Extracted records section start

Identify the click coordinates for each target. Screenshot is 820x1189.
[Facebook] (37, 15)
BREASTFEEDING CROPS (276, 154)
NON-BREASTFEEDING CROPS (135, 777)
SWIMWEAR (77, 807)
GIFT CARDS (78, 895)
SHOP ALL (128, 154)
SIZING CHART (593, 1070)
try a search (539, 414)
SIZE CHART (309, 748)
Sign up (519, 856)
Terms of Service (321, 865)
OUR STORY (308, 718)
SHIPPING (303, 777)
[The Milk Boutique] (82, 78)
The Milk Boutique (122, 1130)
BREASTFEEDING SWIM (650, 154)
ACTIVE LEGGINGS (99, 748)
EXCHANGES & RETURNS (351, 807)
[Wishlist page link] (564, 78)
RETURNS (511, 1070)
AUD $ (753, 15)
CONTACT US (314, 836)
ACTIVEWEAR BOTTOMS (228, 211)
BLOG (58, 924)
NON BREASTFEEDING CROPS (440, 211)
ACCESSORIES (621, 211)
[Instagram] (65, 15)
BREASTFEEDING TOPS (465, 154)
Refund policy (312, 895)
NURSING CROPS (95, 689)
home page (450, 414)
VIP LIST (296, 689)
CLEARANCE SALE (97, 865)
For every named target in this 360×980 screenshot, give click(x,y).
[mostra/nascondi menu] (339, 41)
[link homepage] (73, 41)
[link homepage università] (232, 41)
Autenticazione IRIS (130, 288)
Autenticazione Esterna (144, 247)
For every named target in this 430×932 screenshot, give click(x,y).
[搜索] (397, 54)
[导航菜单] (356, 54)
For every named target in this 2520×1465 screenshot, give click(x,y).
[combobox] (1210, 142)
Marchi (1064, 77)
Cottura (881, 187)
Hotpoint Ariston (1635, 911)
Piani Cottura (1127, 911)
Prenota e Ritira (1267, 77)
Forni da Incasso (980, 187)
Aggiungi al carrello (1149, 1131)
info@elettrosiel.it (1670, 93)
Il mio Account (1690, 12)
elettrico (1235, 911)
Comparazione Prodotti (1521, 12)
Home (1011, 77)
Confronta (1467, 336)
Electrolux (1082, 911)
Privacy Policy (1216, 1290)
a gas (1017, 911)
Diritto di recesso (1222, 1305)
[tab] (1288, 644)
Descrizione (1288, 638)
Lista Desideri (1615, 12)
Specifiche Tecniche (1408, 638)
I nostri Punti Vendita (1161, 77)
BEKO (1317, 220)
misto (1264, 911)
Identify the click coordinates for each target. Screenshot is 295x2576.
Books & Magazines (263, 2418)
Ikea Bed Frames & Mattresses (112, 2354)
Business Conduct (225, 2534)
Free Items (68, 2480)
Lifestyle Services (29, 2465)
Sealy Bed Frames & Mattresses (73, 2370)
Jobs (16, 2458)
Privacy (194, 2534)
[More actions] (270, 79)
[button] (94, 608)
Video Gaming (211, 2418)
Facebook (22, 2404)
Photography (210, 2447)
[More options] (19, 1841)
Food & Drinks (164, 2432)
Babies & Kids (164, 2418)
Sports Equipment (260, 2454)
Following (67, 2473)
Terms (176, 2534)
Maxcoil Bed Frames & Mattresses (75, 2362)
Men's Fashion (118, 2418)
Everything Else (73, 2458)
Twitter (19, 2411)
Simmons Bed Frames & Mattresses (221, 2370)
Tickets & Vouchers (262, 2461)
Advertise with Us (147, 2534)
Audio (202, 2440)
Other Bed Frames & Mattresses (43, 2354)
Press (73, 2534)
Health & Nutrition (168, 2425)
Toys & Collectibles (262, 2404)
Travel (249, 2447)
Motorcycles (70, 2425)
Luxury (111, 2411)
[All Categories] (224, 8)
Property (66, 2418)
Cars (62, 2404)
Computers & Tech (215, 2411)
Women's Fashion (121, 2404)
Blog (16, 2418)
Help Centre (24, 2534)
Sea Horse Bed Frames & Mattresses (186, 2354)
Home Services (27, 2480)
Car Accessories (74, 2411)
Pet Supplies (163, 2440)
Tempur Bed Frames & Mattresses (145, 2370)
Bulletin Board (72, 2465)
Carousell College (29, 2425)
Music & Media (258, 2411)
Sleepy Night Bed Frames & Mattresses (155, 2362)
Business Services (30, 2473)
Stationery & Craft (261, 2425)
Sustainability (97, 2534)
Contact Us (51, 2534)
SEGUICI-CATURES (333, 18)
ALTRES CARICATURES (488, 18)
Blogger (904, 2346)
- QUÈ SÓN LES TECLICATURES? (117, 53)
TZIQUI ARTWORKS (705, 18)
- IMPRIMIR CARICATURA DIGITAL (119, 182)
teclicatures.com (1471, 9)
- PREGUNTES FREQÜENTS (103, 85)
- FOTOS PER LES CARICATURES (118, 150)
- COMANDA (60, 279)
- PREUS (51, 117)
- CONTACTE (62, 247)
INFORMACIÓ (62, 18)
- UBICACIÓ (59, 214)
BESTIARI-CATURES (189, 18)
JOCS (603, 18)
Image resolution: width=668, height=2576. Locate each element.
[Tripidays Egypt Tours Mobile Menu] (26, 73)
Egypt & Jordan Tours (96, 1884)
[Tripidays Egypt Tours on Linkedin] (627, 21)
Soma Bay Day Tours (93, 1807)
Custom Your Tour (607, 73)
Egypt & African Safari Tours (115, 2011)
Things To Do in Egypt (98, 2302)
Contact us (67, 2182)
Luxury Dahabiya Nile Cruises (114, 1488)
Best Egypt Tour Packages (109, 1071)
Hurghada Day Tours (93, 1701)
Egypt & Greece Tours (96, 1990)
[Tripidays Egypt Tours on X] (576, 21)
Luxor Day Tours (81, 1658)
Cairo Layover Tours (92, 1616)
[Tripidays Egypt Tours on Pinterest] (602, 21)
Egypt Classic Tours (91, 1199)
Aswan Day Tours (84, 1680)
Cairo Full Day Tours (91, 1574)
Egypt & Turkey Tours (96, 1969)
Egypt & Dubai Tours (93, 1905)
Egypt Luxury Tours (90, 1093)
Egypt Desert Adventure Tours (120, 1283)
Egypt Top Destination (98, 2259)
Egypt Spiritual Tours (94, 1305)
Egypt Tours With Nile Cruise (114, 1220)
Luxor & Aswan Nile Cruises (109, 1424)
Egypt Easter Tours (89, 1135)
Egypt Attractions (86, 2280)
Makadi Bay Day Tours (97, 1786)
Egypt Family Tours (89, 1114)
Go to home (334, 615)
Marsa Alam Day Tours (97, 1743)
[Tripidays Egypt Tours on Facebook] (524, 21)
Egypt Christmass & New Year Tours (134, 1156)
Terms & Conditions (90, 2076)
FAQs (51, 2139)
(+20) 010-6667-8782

Extracted records section end

◆ Exercise aim: Reproduce every record exactly, line by line.

◆ Task output:
Identify the click coordinates for each target. Screenshot is 820x1189.
[Facebook] (37, 15)
BREASTFEEDING CROPS (276, 154)
NON-BREASTFEEDING CROPS (135, 777)
SWIMWEAR (77, 807)
GIFT CARDS (78, 895)
SHOP ALL (128, 154)
SIZING CHART (593, 1070)
try a search (539, 414)
SIZE CHART (309, 748)
Sign up (519, 856)
Terms of Service (321, 865)
OUR STORY (308, 718)
SHIPPING (303, 777)
[The Milk Boutique] (82, 78)
The Milk Boutique (122, 1130)
BREASTFEEDING SWIM (650, 154)
ACTIVE LEGGINGS (99, 748)
EXCHANGES & RETURNS (351, 807)
[Wishlist page link] (564, 78)
RETURNS (511, 1070)
AUD $ (753, 15)
CONTACT US (314, 836)
ACTIVEWEAR BOTTOMS (228, 211)
BLOG (58, 924)
NON BREASTFEEDING CROPS (440, 211)
ACCESSORIES (621, 211)
[Instagram] (65, 15)
BREASTFEEDING TOPS (465, 154)
Refund policy (312, 895)
NURSING CROPS (95, 689)
home page (450, 414)
VIP LIST (296, 689)
CLEARANCE SALE (97, 865)
For every named target in this 360×980 screenshot, give click(x,y).
[mostra/nascondi menu] (339, 41)
[link homepage] (73, 41)
[link homepage università] (232, 41)
Autenticazione IRIS (130, 288)
Autenticazione Esterna (144, 247)
For every named target in this 430×932 screenshot, give click(x,y).
[搜索] (397, 54)
[导航菜单] (356, 54)
For every named target in this 2520×1465 screenshot, give click(x,y).
[combobox] (1210, 142)
Marchi (1064, 77)
Cottura (881, 187)
Hotpoint Ariston (1635, 911)
Piani Cottura (1127, 911)
Prenota e Ritira (1267, 77)
Forni da Incasso (980, 187)
Aggiungi al carrello (1149, 1131)
info@elettrosiel.it (1670, 93)
Il mio Account (1690, 12)
elettrico (1235, 911)
Comparazione Prodotti (1521, 12)
Home (1011, 77)
Confronta (1467, 336)
Electrolux (1082, 911)
Privacy Policy (1216, 1290)
a gas (1017, 911)
Diritto di recesso (1222, 1305)
[tab] (1288, 644)
Descrizione (1288, 638)
Lista Desideri (1615, 12)
Specifiche Tecniche (1408, 638)
I nostri Punti Vendita (1161, 77)
BEKO (1317, 220)
misto (1264, 911)
Identify the click coordinates for each target. Screenshot is 295x2576.
Books & Magazines (263, 2418)
Ikea Bed Frames & Mattresses (112, 2354)
Business Conduct (225, 2534)
Free Items (68, 2480)
Lifestyle Services (29, 2465)
Sealy Bed Frames & Mattresses (73, 2370)
Jobs (16, 2458)
Privacy (194, 2534)
[More actions] (270, 79)
[button] (94, 608)
Video Gaming (211, 2418)
Facebook (22, 2404)
Photography (210, 2447)
[More options] (19, 1841)
Food & Drinks (164, 2432)
Babies & Kids (164, 2418)
Sports Equipment (260, 2454)
Following (67, 2473)
Terms (176, 2534)
Maxcoil Bed Frames & Mattresses (75, 2362)
Men's Fashion (118, 2418)
Everything Else (73, 2458)
Twitter (19, 2411)
Simmons Bed Frames & Mattresses (221, 2370)
Tickets & Vouchers (262, 2461)
Advertise with Us (147, 2534)
Audio (202, 2440)
Other Bed Frames & Mattresses (43, 2354)
Press (73, 2534)
Health & Nutrition (168, 2425)
Toys & Collectibles (262, 2404)
Travel (249, 2447)
Motorcycles (70, 2425)
Luxury (111, 2411)
[All Categories] (224, 8)
Property (66, 2418)
Cars (62, 2404)
Computers & Tech (215, 2411)
Women's Fashion (121, 2404)
Blog (16, 2418)
Help Centre (24, 2534)
Sea Horse Bed Frames & Mattresses (186, 2354)
Home Services (27, 2480)
Car Accessories (74, 2411)
Pet Supplies (163, 2440)
Tempur Bed Frames & Mattresses (145, 2370)
Bulletin Board (72, 2465)
Carousell College (29, 2425)
Music & Media (258, 2411)
Sleepy Night Bed Frames & Mattresses (155, 2362)
Business Services (30, 2473)
Stationery & Craft (261, 2425)
Sustainability (97, 2534)
Contact Us (51, 2534)
SEGUICI-CATURES (333, 18)
ALTRES CARICATURES (488, 18)
Blogger (904, 2346)
- QUÈ SÓN LES TECLICATURES? (117, 53)
TZIQUI ARTWORKS (705, 18)
- IMPRIMIR CARICATURA DIGITAL (119, 182)
teclicatures.com (1471, 9)
- PREGUNTES FREQÜENTS (103, 85)
- FOTOS PER LES CARICATURES (118, 150)
- COMANDA (60, 279)
- PREUS (51, 117)
- CONTACTE (62, 247)
INFORMACIÓ (62, 18)
- UBICACIÓ (59, 214)
BESTIARI-CATURES (189, 18)
JOCS (603, 18)
Image resolution: width=668, height=2576. Locate each element.
[Tripidays Egypt Tours Mobile Menu] (26, 73)
Egypt & Jordan Tours (96, 1884)
[Tripidays Egypt Tours on Linkedin] (627, 21)
Soma Bay Day Tours (93, 1807)
Custom Your Tour (607, 73)
Egypt & African Safari Tours (115, 2011)
Things To Do in Egypt (98, 2302)
Contact us (67, 2182)
Luxury Dahabiya Nile Cruises (114, 1488)
Best Egypt Tour Packages (109, 1071)
Hurghada Day Tours (93, 1701)
Egypt & Greece Tours (96, 1990)
[Tripidays Egypt Tours on X] (576, 21)
Luxor Day Tours (81, 1658)
Cairo Layover Tours (92, 1616)
[Tripidays Egypt Tours on Pinterest] (602, 21)
Egypt Classic Tours (91, 1199)
Aswan Day Tours (84, 1680)
Cairo Full Day Tours (91, 1574)
Egypt & Turkey Tours (96, 1969)
Egypt & Dubai Tours (93, 1905)
Egypt Luxury Tours (90, 1093)
Egypt Desert Adventure Tours (120, 1283)
Egypt Top Destination (98, 2259)
Egypt Spiritual Tours (94, 1305)
Egypt Tours With Nile Cruise (114, 1220)
Luxor & Aswan Nile Cruises (109, 1424)
Egypt Easter Tours (89, 1135)
Egypt Attractions (86, 2280)
Makadi Bay Day Tours (97, 1786)
Egypt Family Tours (89, 1114)
Go to home (334, 615)
Marsa Alam Day Tours (97, 1743)
[Tripidays Egypt Tours on Facebook] (524, 21)
Egypt Christmass & New Year Tours (134, 1156)
Terms & Conditions (90, 2076)
FAQs (51, 2139)
(+20) 010-6667-8782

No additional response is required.